Por Nayeli Meza Orozco

El presidente Andrés Manuel López Obrador tenía un objetivo claro al inicio de su gobierno: bajarle el switch a la reforma energética promulgada por su antecesor en la silla presidencial.

Desde entonces, el número de intentos para borrar todo lo que se construyó con la llamada madre de todas las reformas estructurales del sexenio de Enrique Peña Nieto fueron en aumento.

El último golpe que asestó el inquilino de Palacio Nacional fue enviar a la Cámara de Diputados una iniciativa de reforma constitucional para modificar los artículos 25, 27 y 28 de la Constitución, con el objetivo de fortalecer a la Comisión Federal de Electricidad (CFE).

El argumento del mandatario para justificar este proyecto es que durante el “periodo neoliberal” se privilegió a particulares y se abandonó a la empresa que hoy dirige Manuel Bartlett, por lo que la 4T pondrá en marcha toda la maquinaria lo que resta del sexenio para “recuperarla”.

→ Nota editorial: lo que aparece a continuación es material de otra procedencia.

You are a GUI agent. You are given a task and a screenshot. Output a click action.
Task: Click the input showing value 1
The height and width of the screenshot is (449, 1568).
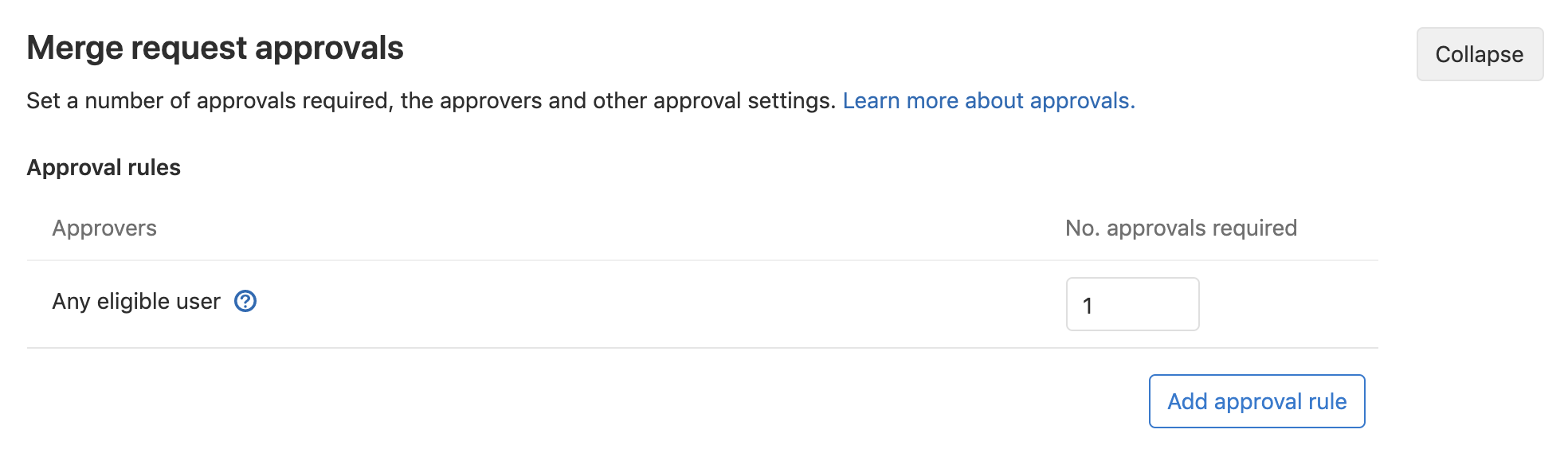tap(1132, 304)

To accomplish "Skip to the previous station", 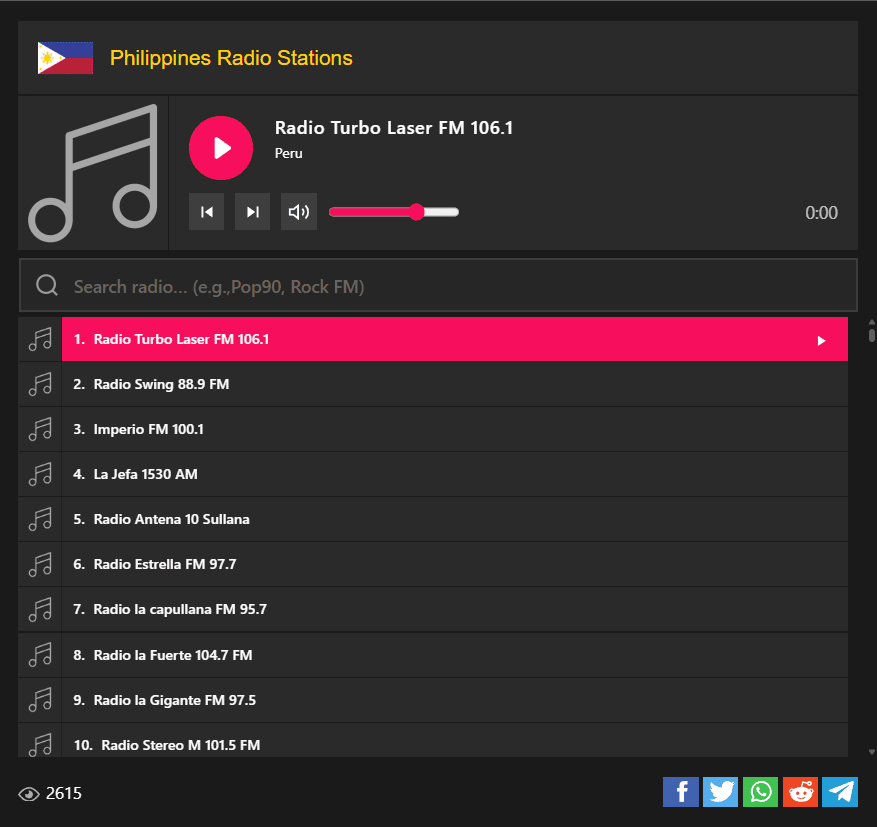I will click(x=206, y=212).
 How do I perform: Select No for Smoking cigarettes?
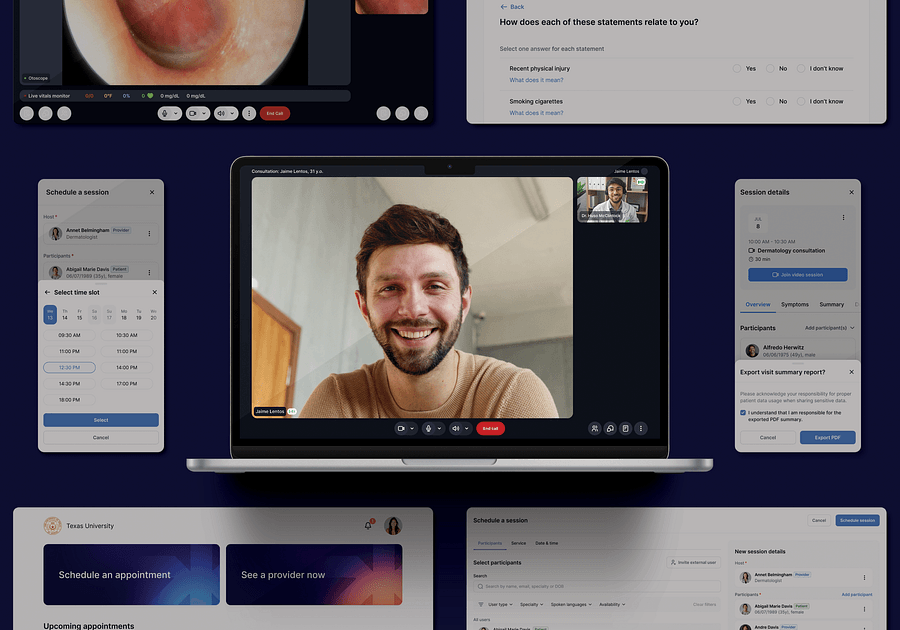[771, 101]
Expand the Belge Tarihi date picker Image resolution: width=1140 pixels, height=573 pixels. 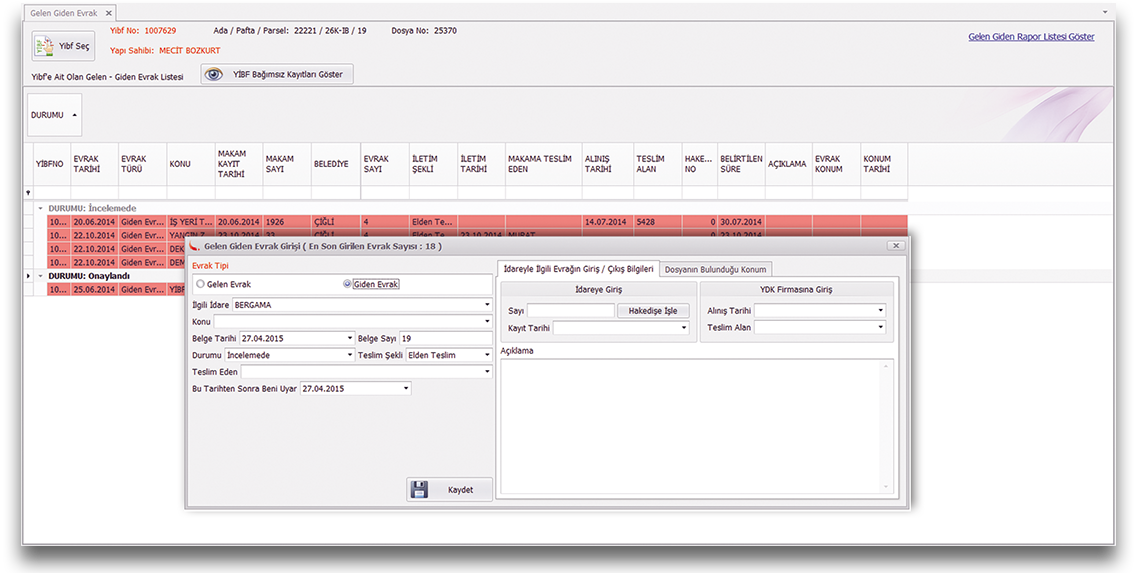click(350, 339)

Sin embargo, para que se pueda revertir por completo la reforma energética de 2013 en el sector eléctrico, la iniciativa del presidente deberá contar con el respaldo de al menos dos terceras partes de los legisladores de cada una de las Cámaras y tener la aprobación de la mayoría de los poderes legislativos locales.

La duda que surge en este momento es sobre quiénes respaldarán la propuesta del jefe del Ejecutivo. ¿El PRI echará para atrás uno de sus estandartes con tal de ganar simpatías en Palacio Nacional? 

Se empieza a hablar sobre una posible alianza con el grupo tricolor encabezado por Alejandro Moreno, pero lo único que se sabe es que realizará un Parlamento Abierto, con el objetivo de negociar la reforma eléctrica y fijar una postura al respecto.

Por el contrario, quienes mostraron su rechazo a la propuesta fueron las bancadas del PAN, PRD y Movimiento Ciudadano.

No podemos olvidar que si Morena logra convencer al PRI obtendría los votos que necesita para su aprobación tanto en la Cámara de Diputados, como en Senadores. 

La moneda está en el aire y el nivel de negociación que se verá en los siguientes días será interesante, pues definirá si el presidente López Obrador cumple con su deseo de enterrar (por fin) la “reforma neoliberal” y la sustituye por una propia, aunque eso solo favorezca los intereses de CFE y afecte los de sus votantes.